1) Your actual problem is you mispelt WHERE. Your corrected code would look something like
SqlConnection con = new SqlConnection(@"Data Source=(LocalDB)\MSSQLLocalDB;AttachDbFilename=C:\Users\Omar\Documents\Data.mdf;Integrated Security=True;Connect Timeout=30");
SqlDataAdapter sda = new SqlDataAdapter("Select Count(*) From [LOGIN] where USERNAME ='" + textBox1.Text +"' and PASSWORD='"+ textBox2.Text +"'",con);
DataTable dt = new DataTable();
sda.Fill(dt);
But you don't need a data adapter or a table, you can return a count from SQL directly. So you could do something like
string sql = "select count(*) from users where username = '" + username + "' and password = '" + password + "'";
using (SqlConnection conn = new SqlConnection(connStr))
{
conn.Open();
using (SqlCommand command = new SqlCommand(query, conn))
{
int result = (int)command.ExecuteScalar();
if (result > 0)
{
/// login sucessful
}
}
}
This would work, but you have a security vulnerability called SQL injection.
If we look at a correct login your SQL string would be
select count(*) from login where username = 'alice' and password = 'bob'
This works fine, but if I enter the classic example of SQL injection for a login page as the password, ' OR 1=1 --
then your SQL string becomes this;
select count(*) from login where username = 'alice' and password = '' OR 1=1 --'
This line of SQL will always return 1, because it's highjacked the SQL via SQL injection, adding an OR clause at the end of the statement, OR 1=1
which is always going to be true. It then uses SQL comment syntax to comment out whatever comes after it. So now I can login as anyone at all, even usernames that don't exist.
2) The correct way to build SQL strings, if you don't want to use ORMs that do this for you (and really, use an ORM, all the protection is automatic) is to use a parameterized query, which takes the input and formats it in such a way that any special characters aren't taken as SQL commands, like so
string sql = "select count(*) from login where username = @username and password = @password";
using (SqlConnection conn = new SqlConnection(connStr))
{
conn.Open();
using (SqlCommand command = new SqlCommand(query, conn))
{
command.Parameters.Add(new SqlParameter("@username", username));
command.Parameters.Add(new SqlParameter("@password", password));
int result = (int)command.ExecuteScalar();
if (result > 0)
{
/// login sucessful
}
}
}
The parameters are in the SQL query as @parameterName
, and then added with command.Parameters.Add()
. Now you've avoid SQL injection
3) However this still a security problem. You're storing your passwords in plaintext. If I can gain access to your SQL database (via SQL injection, or you leaving the server open to the world) once I have a copy of the database I have your usernames and passwords and your company is going to end up on haveibeenpwned.
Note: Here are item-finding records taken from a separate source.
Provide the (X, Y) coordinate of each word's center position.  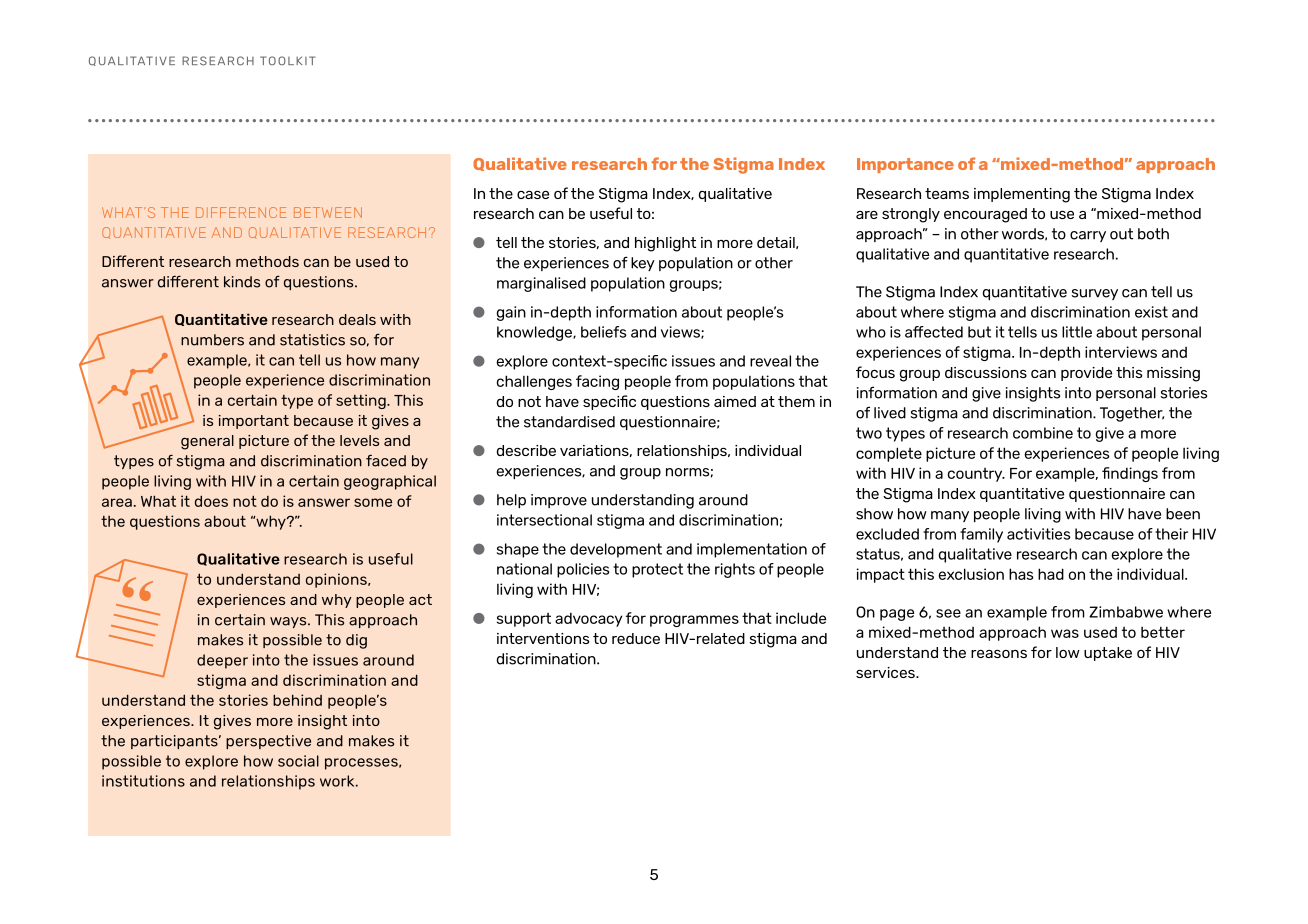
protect (657, 570)
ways (289, 622)
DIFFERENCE (241, 212)
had (1051, 574)
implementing (1022, 195)
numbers (212, 340)
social (298, 761)
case (533, 194)
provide (1086, 374)
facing (597, 382)
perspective (268, 742)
You shouldn't be doing this. Passwords should be protected, not via encryption, but via what is called hashing and salting. This transforms the passwords into a value that is derived from it via a one way function, it takes the password, feeds it into some math, and the result out the other side represents the password, but you can't go back the other way, you can't figure out the password from the salted hash. Then when you compare logins, you compute the hash again, and use that in your comparison, in an ORM driven query or a parameterised query.
Now, with all that in mind, I'd strongly advise you to avoid doing any of this yourself. C# & ASP.NET have libraries for usernames and passwords in ASP.NET Identity. I would much rather see you use that, not just because I happen to be the PM owner for that and for .NET Security as a whole, but because it does everything right for you, without you having to do any work.
If this is for a real world application please take some time to go through the OWASP project, it has lots of examples of security problems and details on how to fix them.